Patients recently treated for cancer who required hospitalization for COVID-19 were at risk for venous thromboembolisms (VTEs), recent research has found, with investigators determining that patients who experience a thromboembolic event (TEE) are at a 20% to 25% risk of death.
“Although not designed to prove causality between systemic therapy exposure and TEEs, our study highlights a potential association and further investigation with prospective studies and randomized clinical trials is recommended to address risk mitigation strategies,” noted researchers, writing in a study published in the journal JAMA Oncology.
In the study of 4,998 patients with cancer hospitalized from March 2020 to December 2021, the median age was 69, the participants were 52% male, 49% were current or former smokers, 36% were obese, 44% had active cancer, 31% had metastatic cancer and 34% were determined to be at high-risk for VTEs. Nineteen percent reported pre-hospitalization anticoagulant use and 30% reported aspirin use, according to the study.
According to the American Cancer Society, the likelihood of blood clots — such as thromboembolism, which the organization defines on its website as a clot “that has broken loose and stuck in another blood vessel, or in another part of the body such as the lungs or legs” — can be increased by both cancer itself and certain medications used to treat the disease.

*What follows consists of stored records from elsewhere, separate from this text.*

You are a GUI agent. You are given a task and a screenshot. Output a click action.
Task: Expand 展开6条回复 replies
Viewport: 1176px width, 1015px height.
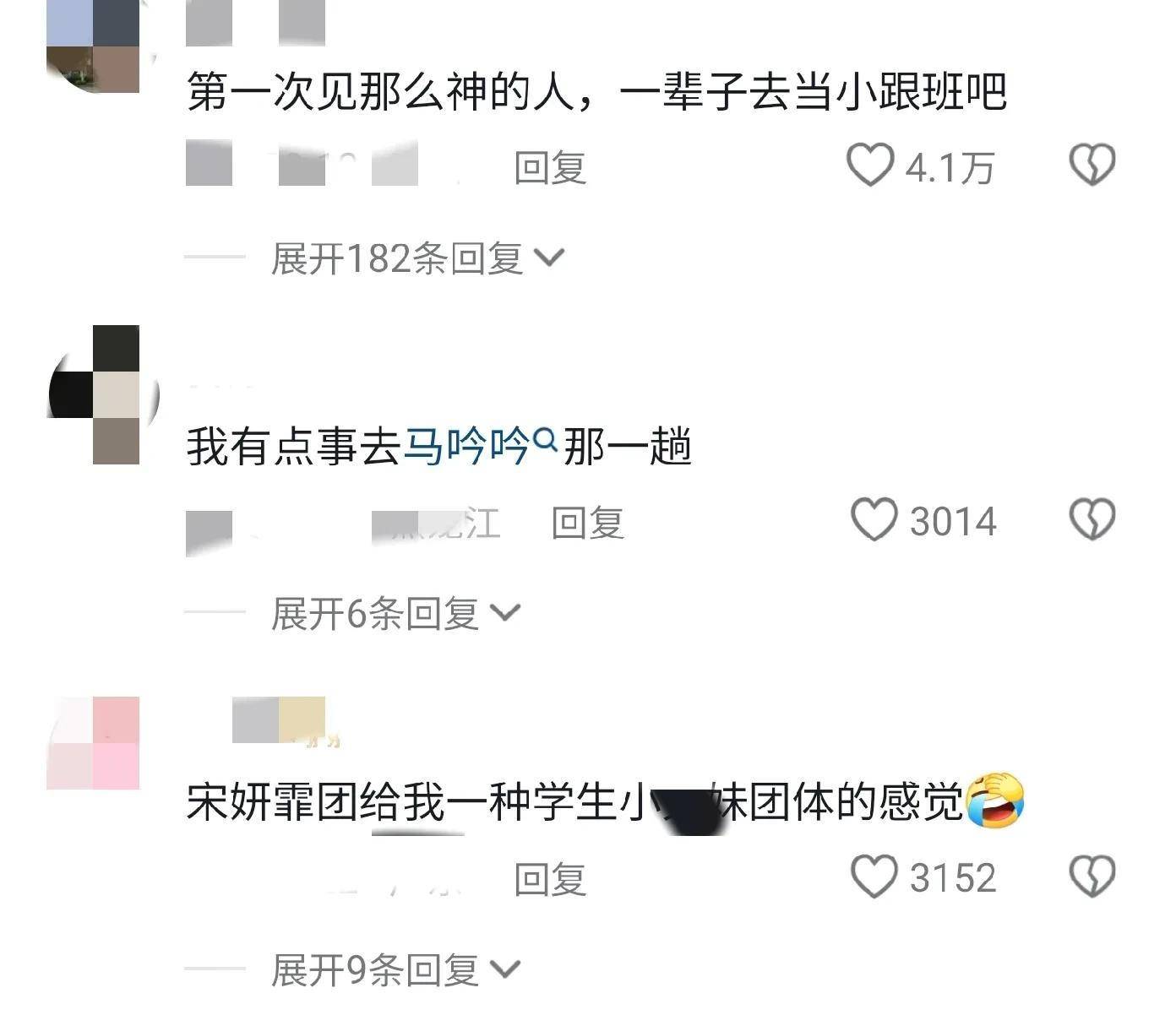[x=395, y=613]
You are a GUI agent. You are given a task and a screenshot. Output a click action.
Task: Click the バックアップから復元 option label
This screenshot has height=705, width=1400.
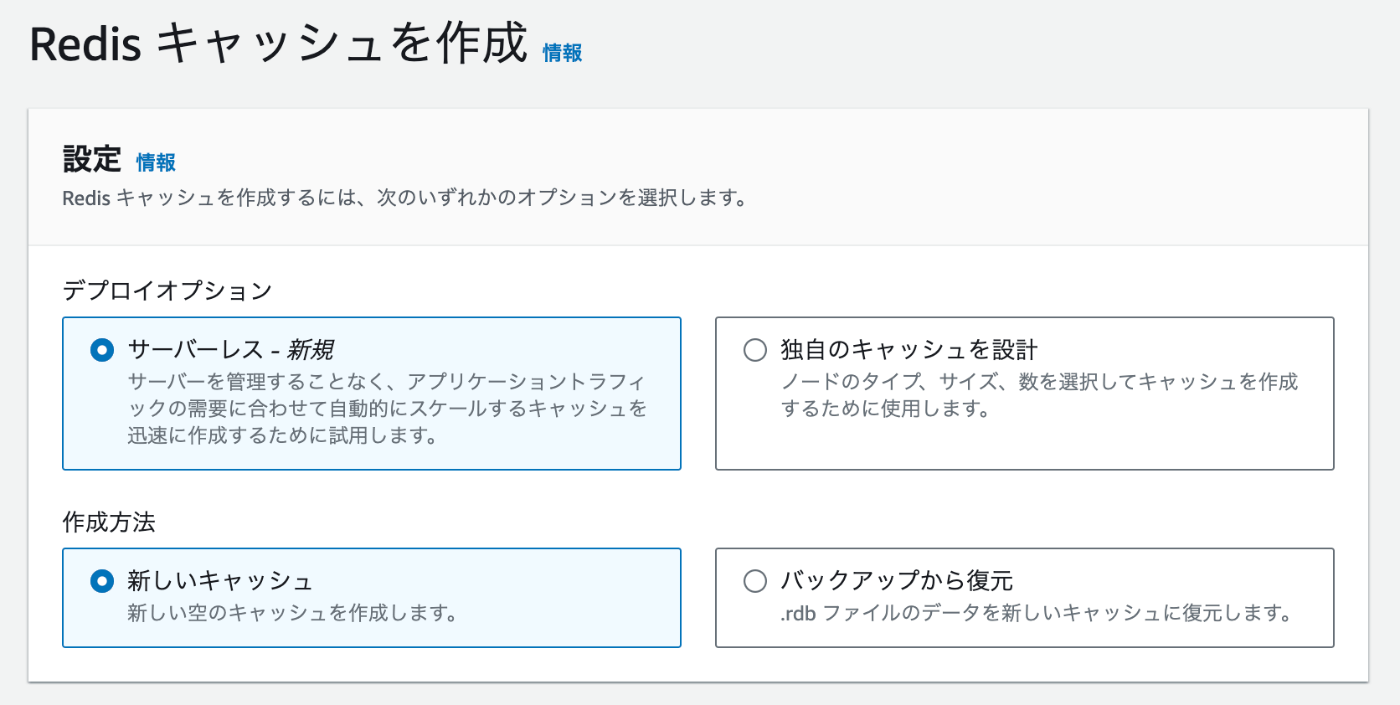897,581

Regarding the study’s identified cancer treatments of interest, 9% received endocrine therapy, 7% were treated with VE vascular endothelial growth factor inhibitors/tyrosine kinase inhibitors (VEGFis/TKIs), 3% were treated with immunomodulators (IMiDs), 5% were treated with immune checkpoint inhibitors (ICIs) and 20% received chemotherapy within three months before receiving a diagnosis of COVID-19, while the 62% of patients who did not receive any systemic therapies before COVID-19 served as the reference cohort in the study. No patient received more than three treatments of interest simultaneously, researchers reported.
Researchers found that VTEs were more common among all treatment-specific subgroups. While the reference cohort experienced a 6% incidence of VTEs, the rate was 7% for patients treated with endocrine therapy, 10% each for VEGFis/TKIs and chemotherapy, 8% for IMiDs and 12% for ICIs.
The relative risk of VTE was higher among patients exposed to the study’s treatments of interest, but relative risk of arterial thromboembolism was not higher, according to the study. Researchers also found “significant associations” between VTEs and active/progressing cancer and high-risk cancer site, with Black patients being at a higher risk of TEEs than White patients, and patients with TEEs seeing high rates of intensive care unit admission and mechanical ventilation. Patients with TEEs who were exposed to treatments of interest had a relatively higher risk of death and had significant association with poor performance status and active/progressing cancer.
“Relative risk of developing VTE was high among patients receiving (treatments of interest) and varied by the type of therapy, underlying risk factors and demographics, such as race and ethnicity,” researchers wrote in the study. “These findings highlight the need for close monitoring and perhaps personalized thromboprophylaxis to prevent morbidity and mortality associated with COVID-19-related thromboembolism in patients with cancer.”